*SET TASKS*
1. Transcribe the passage of the Smarter Balanced Q&A that opens with the words containing "By the Company" and closes with "a multi-state consortium?".
2. For each statement, decide whether it agrees with the Smarter Balanced Q&A, answering yes or no and quoting the words of the Q&A that settle it. (a) Smarter Balanced was formed and received federal funding in 2010. (b) The process Smarter Balanced uses differs sharply from the one states have used to build assessments for NCLB accountability. (c) Smarter Balanced declined to take part in a public Q&A.

By the Company It Keeps: Smarter Balanced

Our second installment of the testing-consortia series is a conversation with Smarter Balanced. Formed and federally funded in 2010, the consortium boasts an expert staff and set of advisory committees. Its members include the nation’s largest state, one of the first Race to the Top winners, and a number of states attempting to advance nation-leading reforms.

After my ominous prediction about the consortia’s fates, Smarter Balanced quickly responded in private. Their counter was both courteous and forceful. I was impressed by the initial case they made, and I’m very glad that they swiftly agreed to participate in this public Q&A.

Could you please briefly describe the process (including the challenges) of creating “next-generation” assessments aligned with new standards via a multi-state consortium?

The process Smarter Balanced is using is very similar to the processes that states have been using for over a decade to create assessments for NCLB accountability. Using a widely regarded conceptual approach called Evidence-Centered Design, and working in partnership with an array of private sector companies, work groups comprising assessment leadership from Smarter Balanced states have developed the various components necessary for a next-generation assessment system. Among the major elements are:

IT architecture and open-source software to deliver, score and report on assessments
Content and item specifications and a test blueprint to govern the content and format of the assessment
Accommodations and accessibility features and policies
Achievement-level descriptors, college content-readiness policy and plans for standard-setting
Reporting system design
Validity testing and psychometric research

This work has benefited immensely from the pooled expertise of state assessment professionals; K12 teachers, higher education faculty and other academic content experts; and staff from a diverse array of private sector firms. While the process that is being used to develop the Smarter Balanced assessment system would be familiar to anyone who has ever built a test, what is unique about Smarter Balanced is the bringing together of a large and diverse array of talent committed to making each element of the system “best in breed.”

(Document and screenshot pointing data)
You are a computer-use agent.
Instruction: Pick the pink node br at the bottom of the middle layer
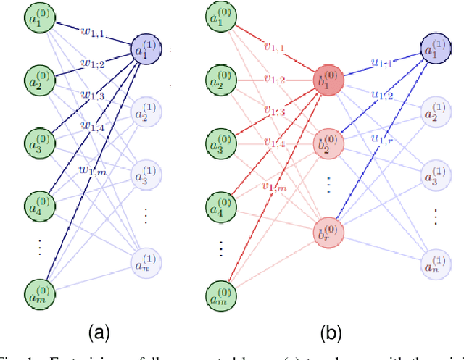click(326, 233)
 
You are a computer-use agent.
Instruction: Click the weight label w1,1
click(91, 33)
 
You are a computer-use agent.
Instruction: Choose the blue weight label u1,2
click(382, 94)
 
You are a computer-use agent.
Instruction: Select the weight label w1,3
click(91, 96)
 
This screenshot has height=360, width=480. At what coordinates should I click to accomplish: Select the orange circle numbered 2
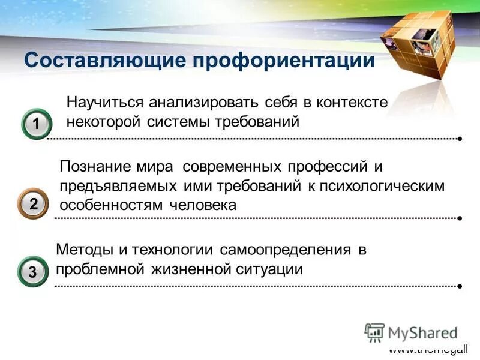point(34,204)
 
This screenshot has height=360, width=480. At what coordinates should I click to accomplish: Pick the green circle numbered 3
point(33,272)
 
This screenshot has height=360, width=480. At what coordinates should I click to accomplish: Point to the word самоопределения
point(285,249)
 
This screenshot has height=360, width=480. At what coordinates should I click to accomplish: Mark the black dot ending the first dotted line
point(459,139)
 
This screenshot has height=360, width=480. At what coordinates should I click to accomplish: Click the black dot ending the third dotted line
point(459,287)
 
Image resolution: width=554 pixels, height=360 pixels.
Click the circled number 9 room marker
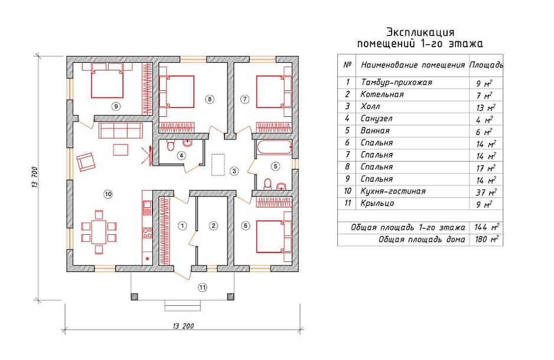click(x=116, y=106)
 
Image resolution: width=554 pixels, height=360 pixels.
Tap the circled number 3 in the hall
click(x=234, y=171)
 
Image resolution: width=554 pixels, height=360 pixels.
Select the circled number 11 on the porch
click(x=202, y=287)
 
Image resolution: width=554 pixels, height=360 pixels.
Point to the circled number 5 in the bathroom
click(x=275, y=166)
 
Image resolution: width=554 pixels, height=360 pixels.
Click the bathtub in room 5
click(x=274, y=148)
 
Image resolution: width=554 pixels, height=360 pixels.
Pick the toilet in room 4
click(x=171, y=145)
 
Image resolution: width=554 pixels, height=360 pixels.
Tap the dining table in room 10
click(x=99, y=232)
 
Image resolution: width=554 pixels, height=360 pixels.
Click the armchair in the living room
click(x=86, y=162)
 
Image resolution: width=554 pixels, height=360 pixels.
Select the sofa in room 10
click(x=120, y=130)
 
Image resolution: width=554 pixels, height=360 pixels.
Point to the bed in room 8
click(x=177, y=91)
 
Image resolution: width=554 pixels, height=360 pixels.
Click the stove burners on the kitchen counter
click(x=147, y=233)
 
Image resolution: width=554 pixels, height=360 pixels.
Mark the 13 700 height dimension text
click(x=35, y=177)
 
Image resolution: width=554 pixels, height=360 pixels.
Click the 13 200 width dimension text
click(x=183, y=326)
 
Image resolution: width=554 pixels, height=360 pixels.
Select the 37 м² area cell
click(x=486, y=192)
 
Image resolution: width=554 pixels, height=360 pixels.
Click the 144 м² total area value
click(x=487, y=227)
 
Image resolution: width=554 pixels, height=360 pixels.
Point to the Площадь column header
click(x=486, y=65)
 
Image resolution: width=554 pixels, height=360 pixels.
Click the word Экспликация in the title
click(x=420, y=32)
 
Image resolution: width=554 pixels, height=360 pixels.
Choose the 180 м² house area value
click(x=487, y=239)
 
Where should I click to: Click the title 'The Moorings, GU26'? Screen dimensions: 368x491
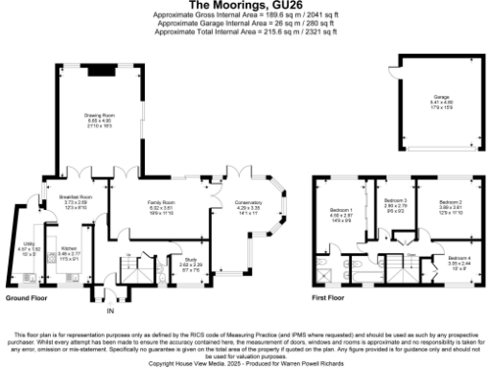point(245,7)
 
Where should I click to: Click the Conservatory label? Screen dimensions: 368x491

*SOLUTION LIST*
1.
By the Company It Keeps: Smarter Balanced

Our second installment of the testing-consortia series is a conversation with Smarter Balanced. Formed and federally funded in 2010, the consortium boasts an expert staff and set of advisory committees. Its members include the nation’s largest state, one of the first Race to the Top winners, and a number of states attempting to advance nation-leading reforms.

After my ominous prediction about the consortia’s fates, Smarter Balanced quickly responded in private. Their counter was both courteous and forceful. I was impressed by the initial case they made, and I’m very glad that they swiftly agreed to participate in this public Q&A.

Could you please briefly describe the process (including the challenges) of creating “next-generation” assessments aligned with new standards via a multi-state consortium?

2.
(a) Yes: "Formed and federally funded in 2010"
(b) No: "The process Smarter Balanced is using is very similar to the processes that states have been using for over a decade to create assessments for NCLB accountability."
(c) No: "they swiftly agreed to participate in this public Q&A."